At least once a month, he would collapse, unconscious and shaking violently, sometimes injuring himself. Nighttime seizures left him exhausted at dawn, his tongue a bloody mess. After episodes at work, he struggled to stay employed. Driving became too risky. At 28, he sold his truck and moved into his mother’s spare bedroom.
Cases of intractable epilepsy rarely have happy endings, but today Mr. Ramsey is seizure-free. A novel battery-powered device implanted in his skull, its wires threaded into his brain, tracks its electrical activity and quells impending seizures. At night, he holds a sort of wand to his head and downloads brain data from the device to a laptop for his doctors to review.
I’m still having seizures on the inside, but my stimulator is stopping all of them,” said Mr. Ramsey, 36, whose hands shake because of one of the three anti-seizure drugs he still must take. “I can go to the store on my own, and get my groceries. Before, I wouldn’t have been able to drive.”
Approved by the United States Food and Drug Administration, the device called the RNS System aims to improve the lives of those whose epilepsy cannot be treated with drugs or brain surgery.

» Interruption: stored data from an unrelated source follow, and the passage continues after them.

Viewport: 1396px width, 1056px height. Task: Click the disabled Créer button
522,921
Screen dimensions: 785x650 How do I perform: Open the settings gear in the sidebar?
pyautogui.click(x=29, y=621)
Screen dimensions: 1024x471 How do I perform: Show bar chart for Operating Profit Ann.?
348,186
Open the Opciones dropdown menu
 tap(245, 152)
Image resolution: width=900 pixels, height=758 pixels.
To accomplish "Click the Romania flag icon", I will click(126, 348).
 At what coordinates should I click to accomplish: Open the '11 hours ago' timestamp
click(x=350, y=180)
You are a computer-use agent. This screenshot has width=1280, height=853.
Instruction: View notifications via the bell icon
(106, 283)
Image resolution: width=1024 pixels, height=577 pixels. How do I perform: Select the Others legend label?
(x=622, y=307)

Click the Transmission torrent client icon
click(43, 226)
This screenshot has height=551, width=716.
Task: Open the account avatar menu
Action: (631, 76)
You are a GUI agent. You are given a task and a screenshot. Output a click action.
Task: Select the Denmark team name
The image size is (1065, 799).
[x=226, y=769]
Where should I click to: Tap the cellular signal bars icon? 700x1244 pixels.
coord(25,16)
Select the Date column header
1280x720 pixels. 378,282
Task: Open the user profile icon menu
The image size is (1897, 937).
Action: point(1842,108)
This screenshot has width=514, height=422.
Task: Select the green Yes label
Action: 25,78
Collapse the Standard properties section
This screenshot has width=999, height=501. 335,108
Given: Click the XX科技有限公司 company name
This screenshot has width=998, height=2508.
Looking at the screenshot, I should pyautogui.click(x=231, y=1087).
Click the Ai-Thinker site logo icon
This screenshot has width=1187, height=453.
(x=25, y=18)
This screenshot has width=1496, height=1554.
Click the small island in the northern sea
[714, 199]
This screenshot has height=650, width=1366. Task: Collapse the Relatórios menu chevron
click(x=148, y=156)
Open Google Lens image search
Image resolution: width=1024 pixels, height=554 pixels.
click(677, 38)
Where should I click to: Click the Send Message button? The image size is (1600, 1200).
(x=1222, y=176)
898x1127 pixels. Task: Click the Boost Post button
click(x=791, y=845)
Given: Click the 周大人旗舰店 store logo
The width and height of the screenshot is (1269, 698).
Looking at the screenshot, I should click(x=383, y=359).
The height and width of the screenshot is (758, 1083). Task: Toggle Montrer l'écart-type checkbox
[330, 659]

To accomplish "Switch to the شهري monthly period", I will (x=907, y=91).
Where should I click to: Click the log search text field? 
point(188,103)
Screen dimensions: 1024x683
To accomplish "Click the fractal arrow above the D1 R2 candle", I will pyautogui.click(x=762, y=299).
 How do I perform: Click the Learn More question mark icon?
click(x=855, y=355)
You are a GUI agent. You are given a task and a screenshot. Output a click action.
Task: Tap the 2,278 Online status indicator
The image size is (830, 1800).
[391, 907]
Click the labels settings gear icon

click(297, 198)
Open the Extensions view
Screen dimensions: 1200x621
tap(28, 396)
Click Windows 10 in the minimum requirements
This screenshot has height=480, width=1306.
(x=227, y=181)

About 110 epilepsy centers have filed paperwork to be able to offer it, said Dr. Martha J. Morrell of NeuroPace, based in Mountain View, California.
Unfortunately, many patients are not referred to these centers by their doctors until they have spent years, even decades, grappling with their condition.
Dr. David M. Labiner, the president of the National Association of Epilepsy Centers, said the “lag time” between diagnosis and referral to a comprehensive center “is still up to 20 years.” Another hurdle: The RNS costs up to $40,000, a figure that doesn’t include $ 10,000 to $20,000 for the surgery, or diagnostic testing. The device also requires a battery change every two to three years.
An estimated 2.3 million American adults have epilepsy, and in a third of them, seizures are not controlled by drugs. Brain surgery can relieve seizures completely, but many patients are not candidates because their seizures start in parts of the brain that can’t be removed, such as those needed for language or memory.
Without treatment options, people with intractable epilepsy often find it difficult to hold jobs or to find spouses. They can suffer repeated injuries from falls and burns; their mortality rate is two to three times higher than that of the general population.
“There are people out there who are just desperate for the next treatment,” said Janice Buelow of the Epilepsy Foundation.
In a clinical trial of 191 people at 32 sites, patients received stimulators but did not know whether they were activated. Those with stimulators activated reported a 38 percent reduction in seizures over three months, compared with a 17 percent decrease among those whose stimulators were not, according to the results published in Neurology.
Implantation surgery requires two days in the hospital.
Before the RNS is turned on, a patient’s seizure patterns must be detected, a process that takes months. Then comes a period of trial and error, when the intensity of stimulation is increased or decreased, or the number of pulses altered, to see if the patient experiences fewer seizures.
Mr. Ramsey’s treatment has been more successful than most. Soon after his stimulator was turned on, his major convulsive seizures stopped. But it took three years of adjustments to stop another kind of seizure that resulted in his simply staring.
Mr. Ramsey, who lives on his own, still has cognitive issues. “I forget people’s names all the time,” he said.
Now he is hoping for another life-changing result: “Finding a really nice girl,” he said. “I would like to have a baby so I can raise a family.”